Ziel:
Entnimm dem unten stehenden Text über Fairlie Roads wörtlich den Abschnitt, der mit den Worten „Fairlie Roads“ einsetzt und mit „oder hellblau verputzt.“ schließt.

Fairlie Roads
Eine Zeile dreistöckiger Häuser an einer kleinen Bucht in der Grafschaft Ayrshire im Südwesten Schottlands. Die alten Gebäude am nördlichen Ende sind aus grauen, bemoosten Steinen. Daneben neue aus den Achtzigerjahren in üblicher Allerweltsarchitektur, pflegeleicht in Eierschalenweiß, mattem Ocker, schalem Rosa, fahlem Gelb, blassem Rosa oder hellblau verputzt.
Davor ein flacher Sandstrand, wenige hundert Meter lang, außen an den Rändern der kleinen Bucht ein wenig unrein, mit Steinen. Es ist auflaufendes Wasser und die Tide hat etwa die Hälfte ihres üblichen drei Meter Hubs zurückgelegt. Ein frischer Südwestwind lässt kleine Wogen am Ufer nippen. Ein Wochentag am Firth of Clyde. Der Himmel ein verwaschenes Grau tiefer Wolken, mit einem Schimmer Hoffnung auf die Sensation phänomenal im Sonnenlicht leuchtenden Schottlandgrüns. Windjacken und Kapuzenwetter. Es regnet leicht. Die Einheimischen sind entweder bei der Arbeit oder haben sich mit einer Tasse Tee in die Dämmerung ihres Livingroom zurückgezogen. Gelegentlich lässt sich ein Hund in den Parzellen der kleinen Gärten blicken. Doch zur Studie der Tristesse dieses Herbsttages, die sich vermutlich kaum von anderen Jahreszeiten dieser immergrün feuchten Gegend unterscheidet, bin ich nicht gekommen.

Gegebenes Material:
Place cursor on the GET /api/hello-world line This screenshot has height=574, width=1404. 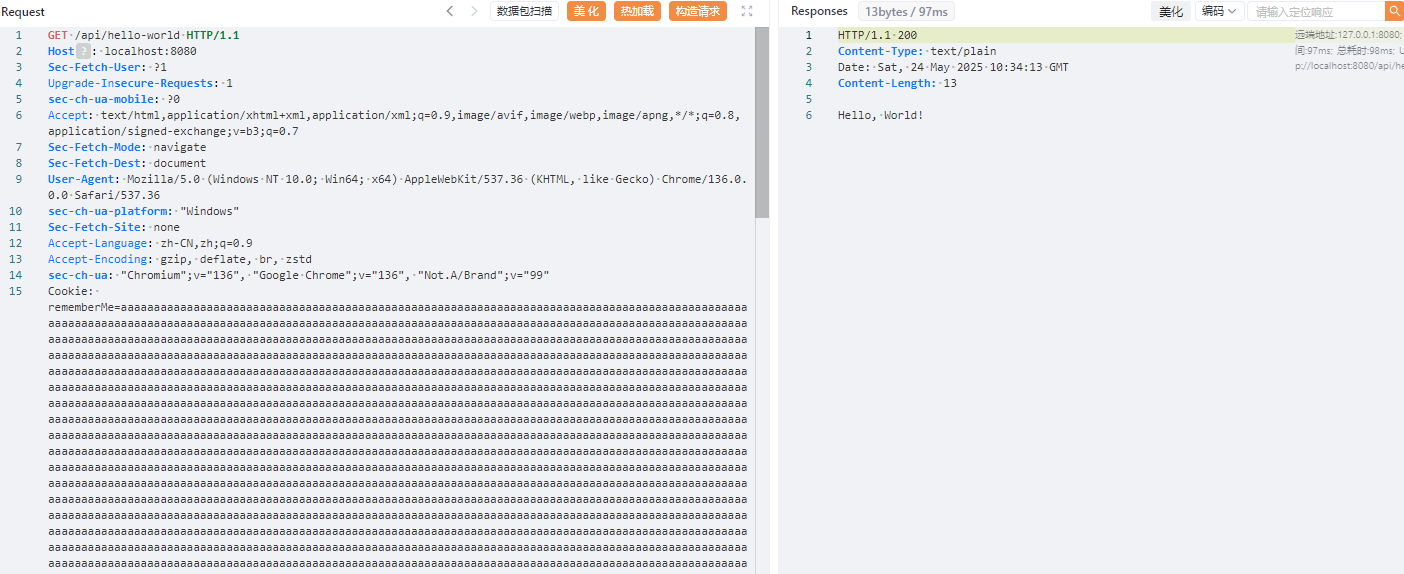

Lösung:
Fairlie Roads
Eine Zeile dreistöckiger Häuser an einer kleinen Bucht in der Grafschaft Ayrshire im Südwesten Schottlands. Die alten Gebäude am nördlichen Ende sind aus grauen, bemoosten Steinen. Daneben neue aus den Achtzigerjahren in üblicher Allerweltsarchitektur, pflegeleicht in Eierschalenweiß, mattem Ocker, schalem Rosa, fahlem Gelb, blassem Rosa oder hellblau verputzt.